ニヴフ
ニヴフ人の伝統的な居住地域はロシア連邦ハバロフスク州のアムール川下流域から、サハリン州サハリン島北部にかけての地域である。ニヴフ人の人口はおよそ4500人、サハリン州内では最大の北方少数民族である。歴史的には周囲の諸民族と不断の交流を持ち、サハリン島においてはアイヌ、ウイルタ、エヴェンキなど、アムール地方においてはウリチ、ホジェンなどの影響が言語・文化面で見られる。19世紀半ばまでこの地域は清帝国の影響下にあったが、その後は日露両国の争奪戦の対象となった。
ニヴフ語は「極東古アジア諸語」のひとつとしてあげられることもある、同系言語が他にみあたらない言語である。アムール下流地域からサハリン島西海岸にかけて(アムール方言あるいは西方言)と、サハリン島東海岸および島内トゥミ川流域(サハリン方言あるいは東方言、サハリン東方言とも)では大きく方言が異なる。SOV語順・豊富な接尾辞などトゥングース諸語に似た部分があり、また逆に人称接尾辞が発達していないことからは日本語によく似ているとの印象を受けるかもしれない。語頭子音変化を伴う動詞複合体形成については抱合現象(アイヌ語・チュクチ語などにみられる)とみなすかどうかの論争がある。

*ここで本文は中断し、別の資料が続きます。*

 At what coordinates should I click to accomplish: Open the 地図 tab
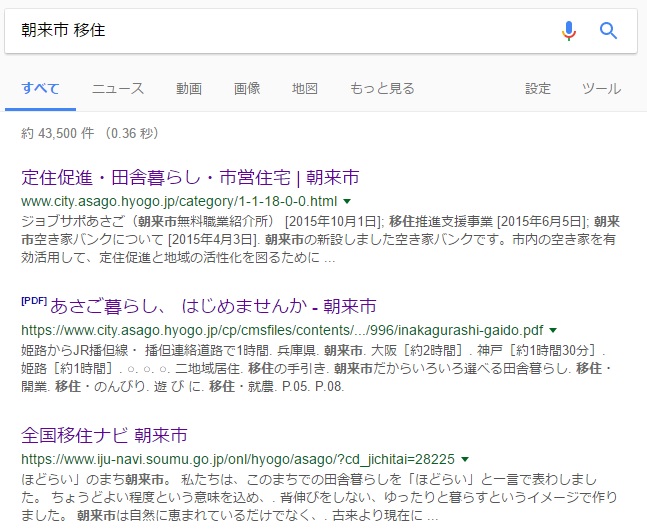click(305, 89)
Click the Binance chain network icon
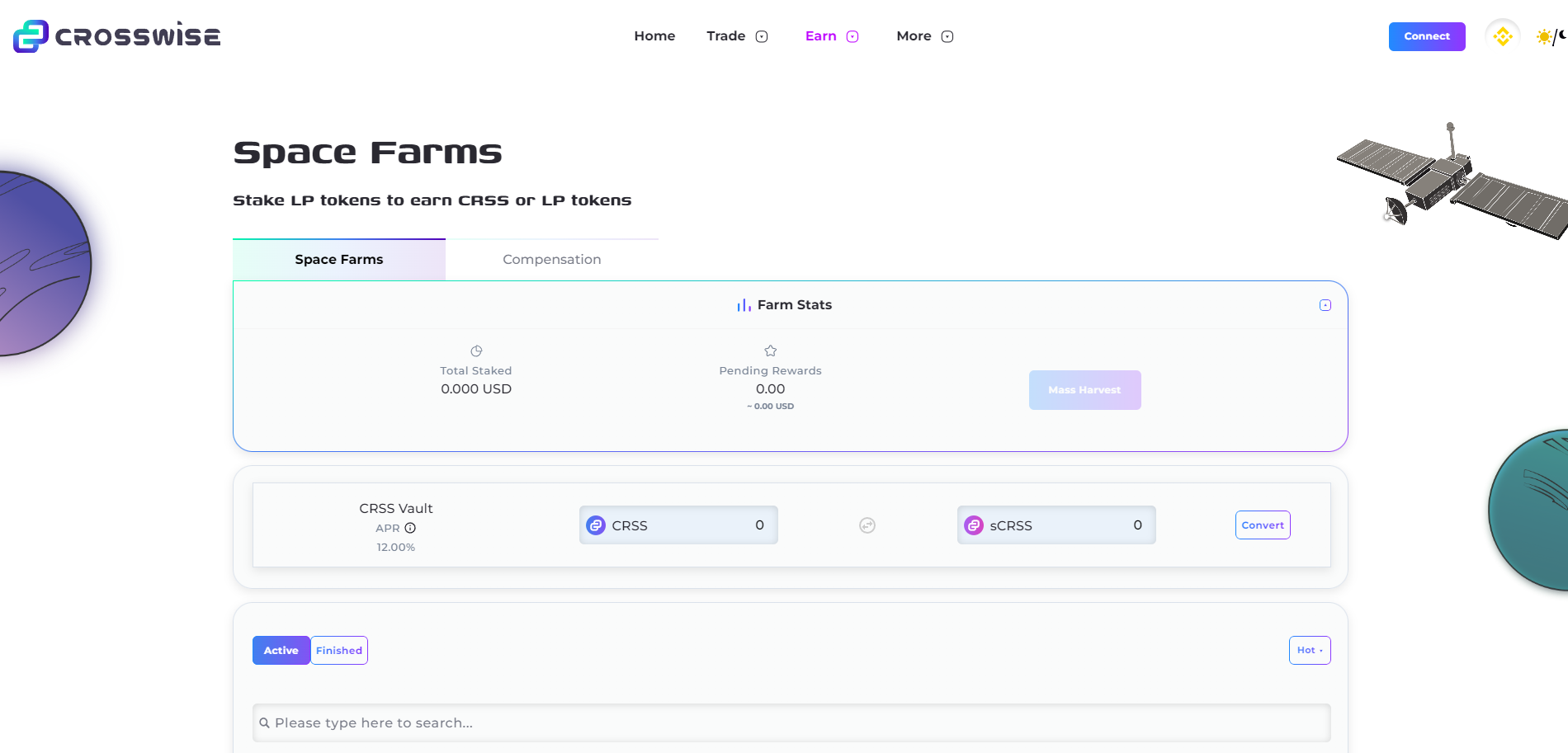 tap(1502, 36)
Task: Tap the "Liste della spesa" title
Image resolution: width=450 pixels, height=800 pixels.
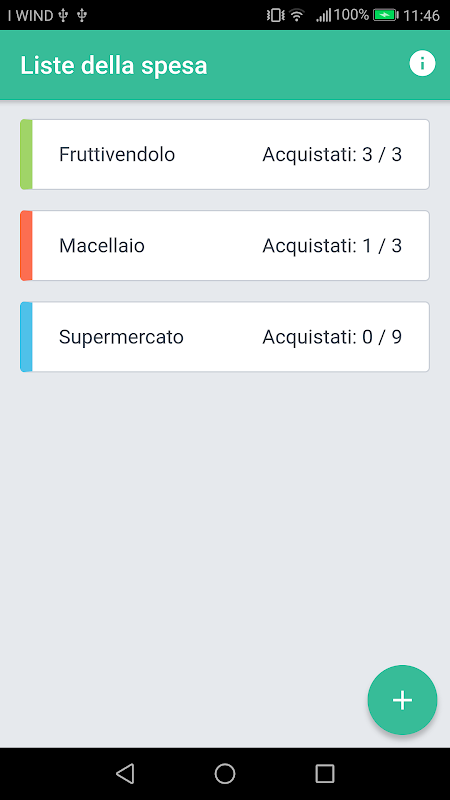Action: pyautogui.click(x=114, y=66)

サハリン島北部は帝政ロシア時代より流刑地・植民地となり、ロシア人の移住が進んだ。現在のニヴフ人は州の総人口約54万人の1%にも満たない少数民族になってしまった。石油や天然ガスなどの地下資源が豊富な地域であるため、ペレストロイカ以降は連邦レベルでの開発が進み、ロシア人による経済活動がさかんとなる反面、ニヴフ伝統文化はあまり重要視されなくなった。ニヴフ人が多数を占める集落はほとんどないためロシア化が進み、母語保持率もここ十数年で大きく下がったようである。サハリン島南部は第二次世界大戦終了まで日本領であり、終戦時には30〜40万人の人口を有していた。大多数を占めるいわゆる「ヤマト人」以外に2万人以上のコリアン人、また1千数百人のアイヌ人、2百数十人のウイルタ人、百数十人のニヴフ人を含めた北方少数民族も居住していた。戦後ヤマト人とともに「引き揚げ」たウイルタ人・ニヴフ人も多い。このときコリアン人は日韓両国の狭間で置き去りにされ、北朝鮮からの移住者も含め現在では3〜4万人が居住する。